*Source passage*
━━━━━━━━━━━━━━━━━━━━
The Wageningen Student Organisation has decided to introduce a prize for
the Wageningen scientists who contribute the most to public discussion.
According to the WSO the university is not doing enough to encourage its
researchers to participate in debates on current social issues. The
organisation thinks that individual scientists should have more freedom to
provide information for discussions to counter the current situation where
most information is given by spokespersons and press officers. The prize
will be awarded during the symposium WSO has organised that will take place
on 7 March, the anniversary of Wageningen University. Everyone working or
studying in here can nominate a Wageningen scientist. It is not yet clear
what the prize will be, but according to a spokeswoman it will be a great
honour to receive.
The Progressive Student Fraction (PSF) is concerned that the members of the
Collective Meeting (Gemeenschappelijke Vergadering, GV) that consists of
the student council and personnel representatives will not have enough time
to make a well-grounded decision on the new bachelors degrees.
━━━━━━━━━━━━━━━━━━━━
*Data*
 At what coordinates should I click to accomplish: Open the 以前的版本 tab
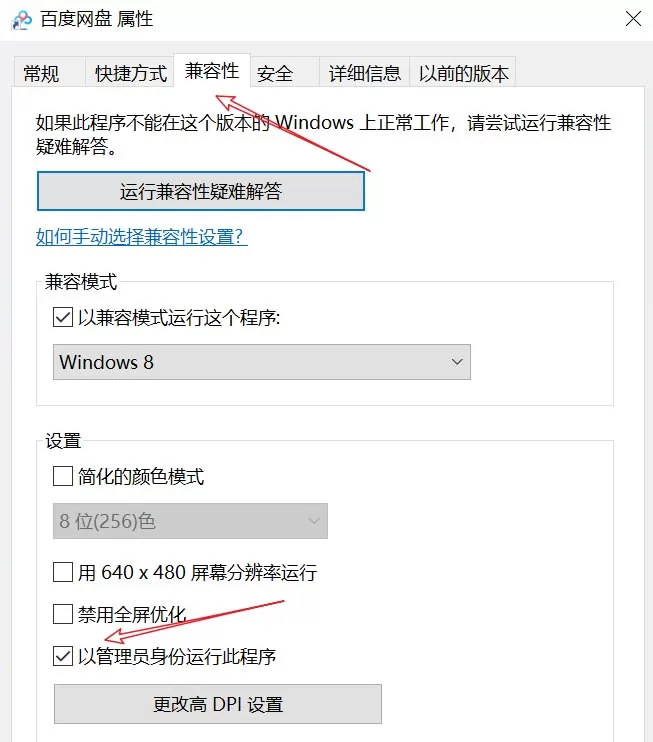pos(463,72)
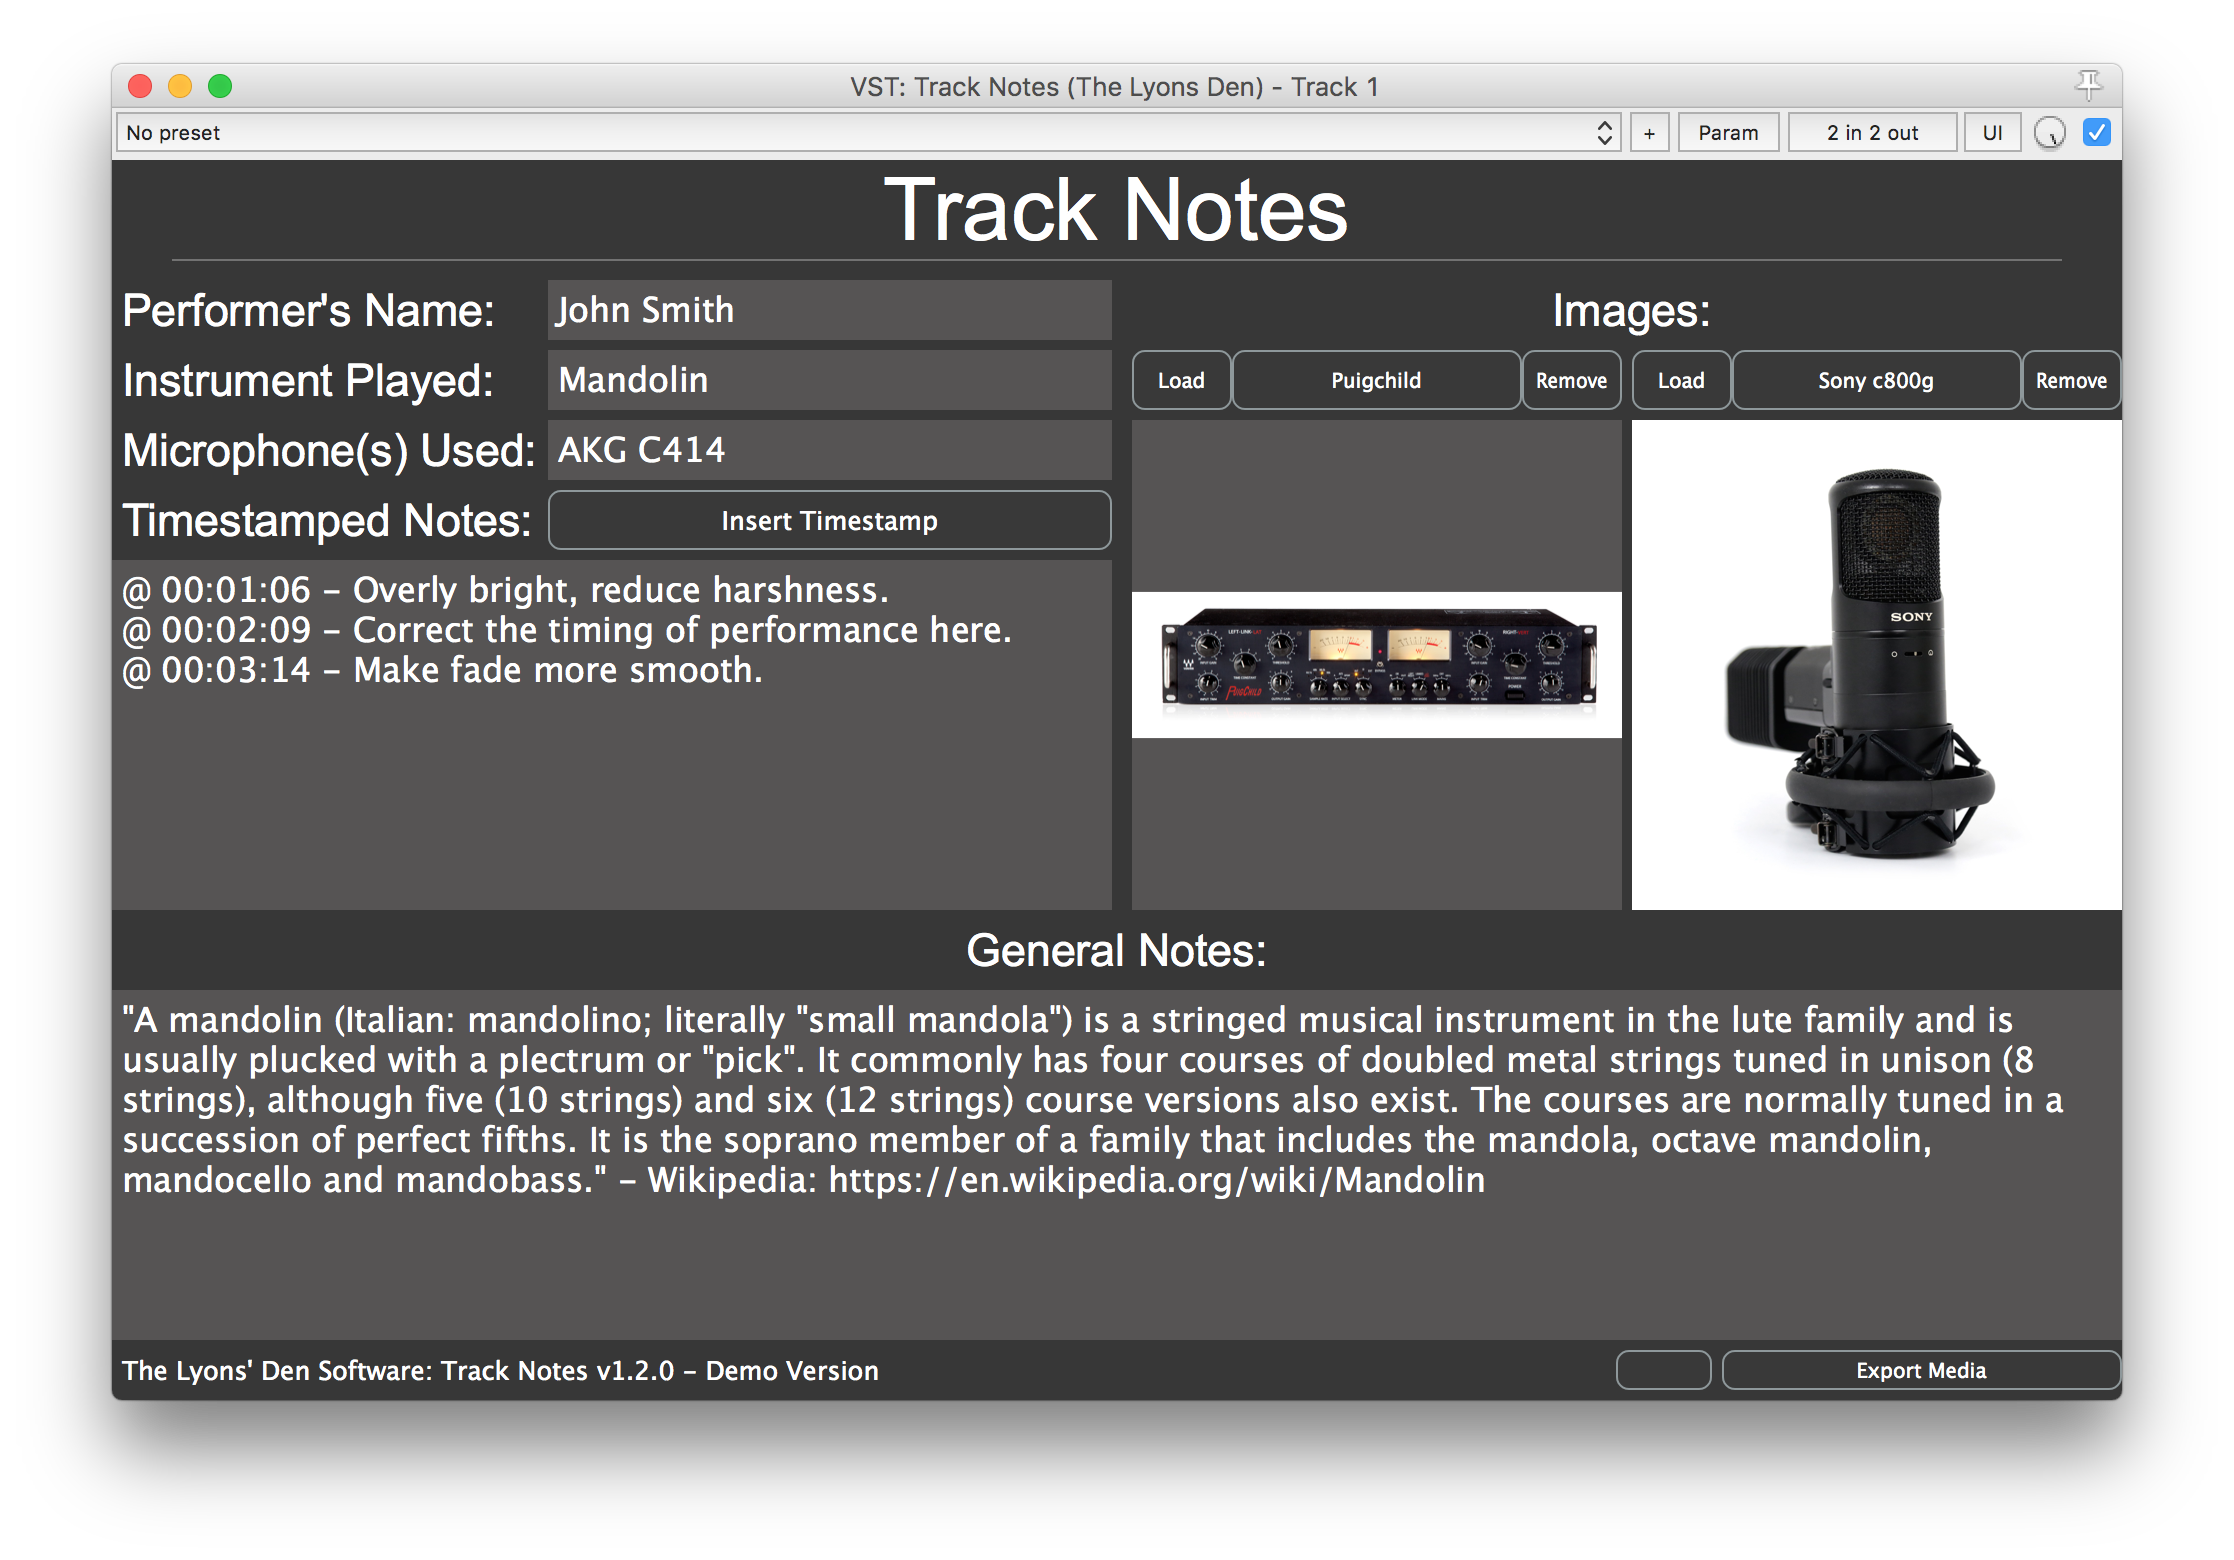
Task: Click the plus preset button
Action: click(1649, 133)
━━━━━━━━━━━━━━━━━━━━
*What you need to do*
1) Using the Wageningen news item, answer these questions:
(a) On what date will the prize be awarded?
(b) Who is allowed to nominate a Wageningen scientist?
(c) What does the Progressive Student Fraction fear the members of the Collective Meeting will not have enough of?
2) For each statement, say whether it agrees with the Wageningen news item. Give yes or no, and quote the words that decide it.
(a) The WSO believes the university does enough to encourage its researchers to take part in debates.
(b) The form the prize will take has already been settled.
(c) The Collective Meeting is made up of the student council and personnel representatives.

*Solution list*
1)
(a) 7 March, the anniversary of Wageningen University.
(b) Everyone working or studying there.
(c) Enough time to make a well-grounded decision on the new bachelors degrees.

2)
(a) No: "the university is not doing enough to encourage its researchers to participate in debates on current social issues"
(b) No: "It is not yet clear what the prize will be"
(c) Yes: "consists of the student council and personnel representatives"